E niente, dovete vederlo, “Gli spiriti dell'isola” (The Banshees of Inisherim”), di quel genio di Martin MacDonagh (“In Bruges”, “7 psicopatici” e quella meraviglia di “Tre manifesti a Ebbing, Missouri”). Dovete vederlo se in qualche maniera avete a che fare con il mondo dell’arte e nessuno vi prende sul serio, e nessuno capisce che se guardate fuori da una finestra state, anche in qual momento lavorando. Simona Vinci ne scrive spesso, sul suo Facebook, di quanto e come nessuno capisca il lavoro artistico. Ma ognuno di voi, che con questo mondo ha in qualche maniera a che fare, conosce gli sguardi perplessi e di disapprovazione, il dubbio beghino, o anche persino l’invidia di chi dell’arte riesce a fare una professione. McDonagh ci ricorda che, al di là di ogni legittima rivendicazione di una professione serissima, essere un artista è a un passo dalla malattia mentale, dalla sindrome narcisistica, dalla follia razzista, e lo fa mettendo in scena due personaggi su un’isola al largo dell’Irlanda mentre all’orizzonte si odono e vedono le bombe della Guerra Civile Irlandese, guerra “artistica”, come lo fu la Seconda Guerra Mondiale, una guerra dello “spirito”, tragedie (entrambe le guerre) in cui la crisi economica si intersecò a tal punto con le teorie filosofiche e letterarie e religiose da dar vita a repellenti conflitti dello Spirito che non è sbagliato definire “artistici”.
Mai, come in questo film, la follia dell’arte viene scandagliata nelle sue viscere più fastidiose: sono gli artisti un cazzo e mezzo meglio degli altri? O sono semplicemente degli insensibili – un premio nobel, mi dà fastidio pronunziarne il nome, disse apertamente che i suoi figli gli erano d’intralcio alla carriera, alla sua scrittura, che a essere sinceri non ha spostato di un millimetro la coscienza e la consapevolezza umana e neanche la sua storia. Così c’è Colm Doherty (interpretato da Brenda Gleeson) che di punto in bianco rompe la sua amicizia con Padraic Suillebhain (Colin Farrel) perché posseduto dal demone dell’arte (scarsa, bisogna dire, scarsissima): vuole lasciare prima della propria morte una canzone al violino che gli sopravviva, paragonandosi addirittura a Mozart, e Padraic, con le sue chiacchiere quotidiane, con il suo sconfinato amore per gli animali, con la sua ingenua felicità e accettazione di una vita in una piccola isola dove alle due del pomeriggio, dopo avere accudito quei pochi animali, ci si reca per riscaldare il tramonto che arriva, lo frena – a suo dire – gli impedisce di dedicarsi alla sua musica.

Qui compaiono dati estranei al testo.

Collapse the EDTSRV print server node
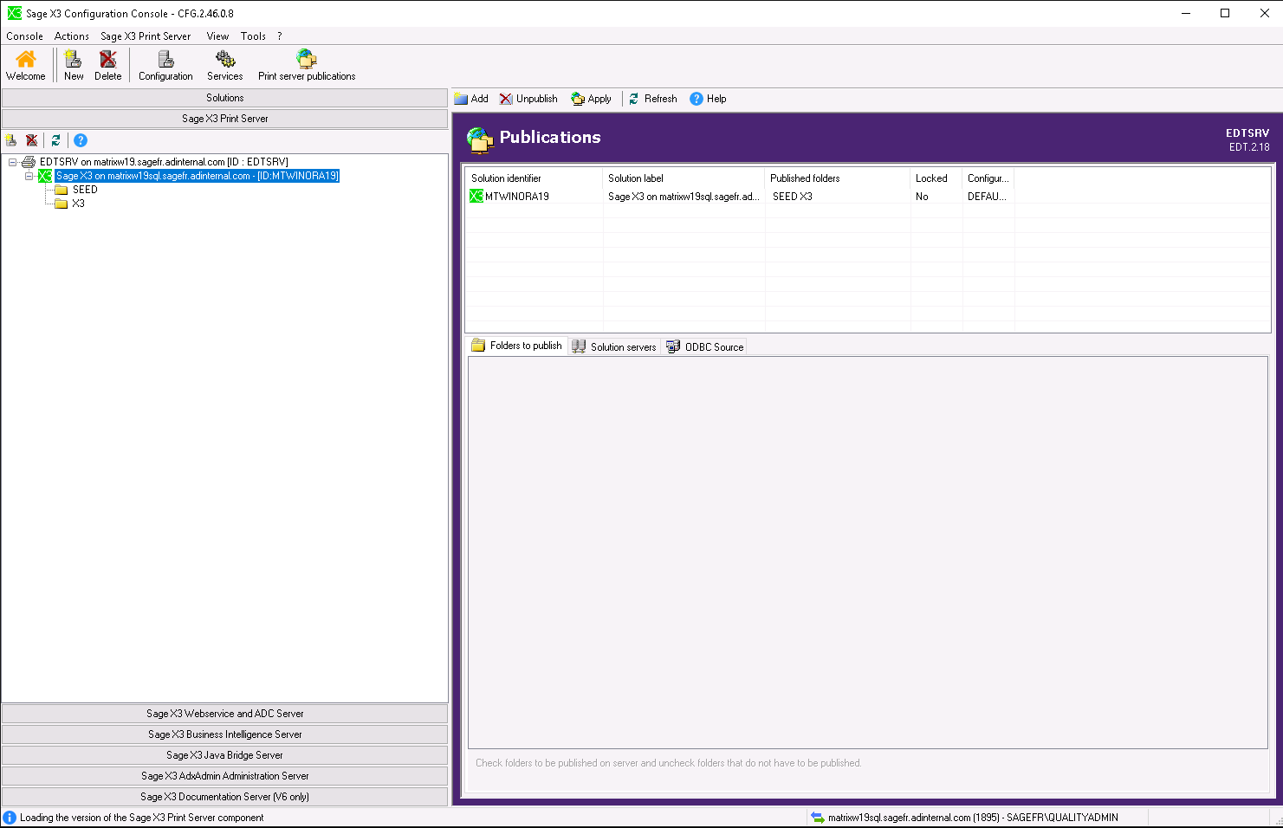 pyautogui.click(x=13, y=161)
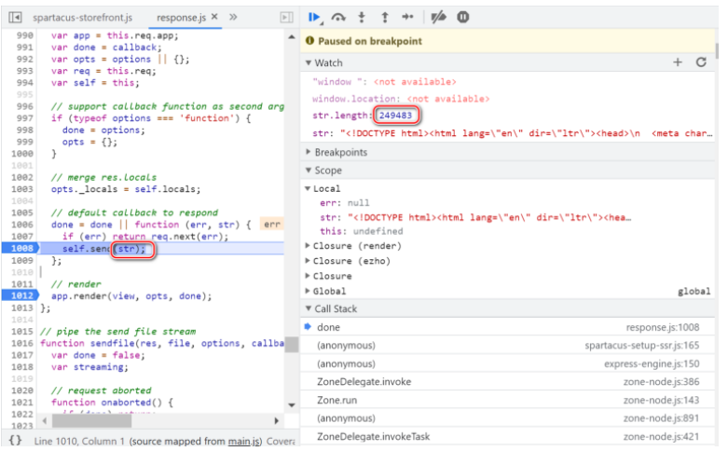This screenshot has width=728, height=465.
Task: Open the spartacus-setup-ssr.js:165 link
Action: [649, 346]
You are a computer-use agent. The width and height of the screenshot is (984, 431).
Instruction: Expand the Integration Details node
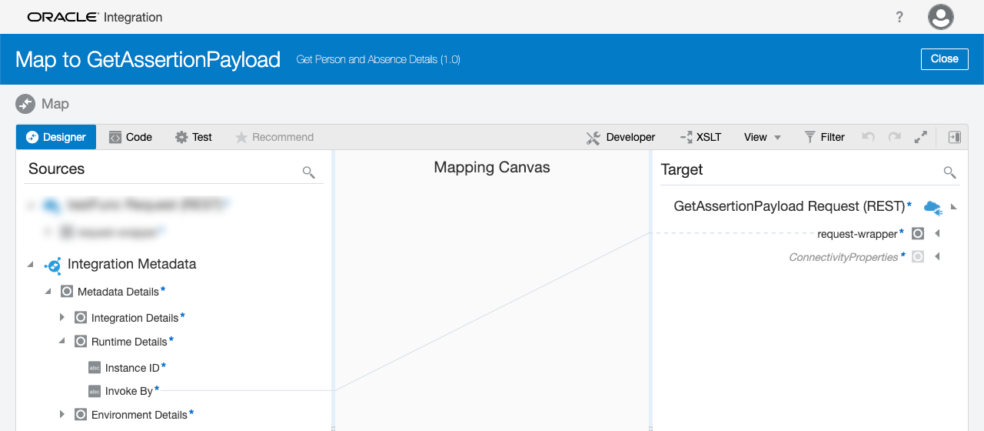tap(62, 317)
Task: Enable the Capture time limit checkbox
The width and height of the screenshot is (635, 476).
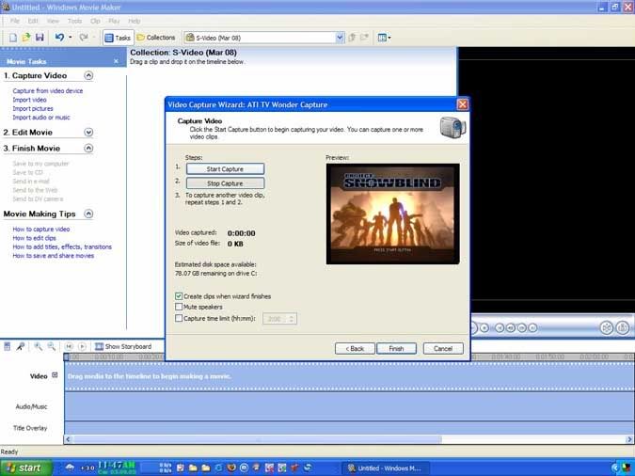Action: click(180, 318)
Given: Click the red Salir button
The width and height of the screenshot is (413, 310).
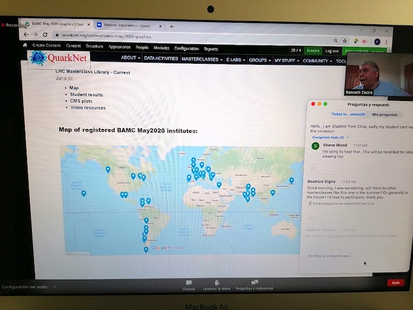Looking at the screenshot, I should tap(395, 282).
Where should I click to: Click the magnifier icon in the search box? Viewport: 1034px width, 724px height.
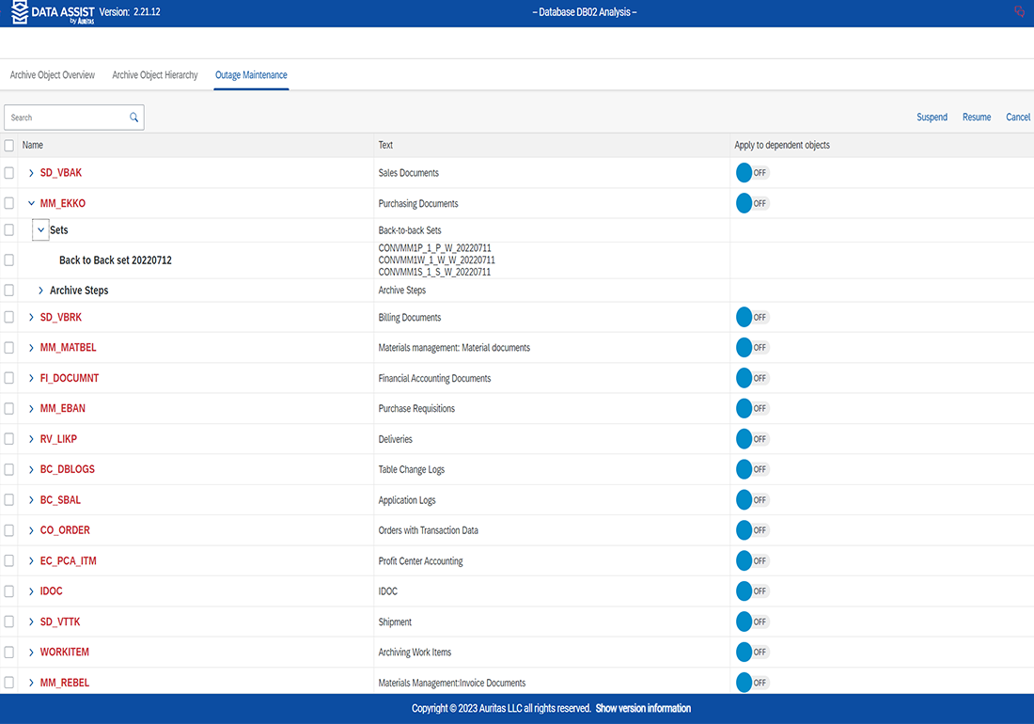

Ed è strepitoso vedere le persone con le quali Colm sostituisce l’amicizia sincera e ingenua di Padraic: quattro sdentati malvissuti e stonati che strimpellano i loro strumenti al pub in un tavolo dove Colm sembra dare la stura a tutte le sue manie di superominismo artistico.
Il film scivola via via in una tragedia minima ed epica, nell’orrore delle convinzioni vissute senza autocritica, mentre lo spettatore non sa a chi dare ragione, se a Colm che vuole semplicemente dedicarsi all’arte o se a Padraic, che non vuole rinunciare all’amico di sempre la cui semplicità, evidentemente, nascondeva un’ambizione senza limiti (limiti che verranno superati a uno a uno in una spirale di orrore e dei quali non parliamo per non spoilerare nulla) mentre le bombe e i morti della guerra ricordano sovente quanto possa essere stupido il pensiero umano soprattutto quanto si sente intelligente. Certo, molti spettatori (gli spettatori si sentono molto intelligenti) parteggeranno per quelle orribili arie di violino di Colm. Ma se state uscendo con uno stupido/a portatelo/a a vedere il film. Senza nulla togliere che, a chi fa un mestiere intellettuale, molti rompono le scatole senza capire nulla. Ma non è questo il caso di un meraviglioso film.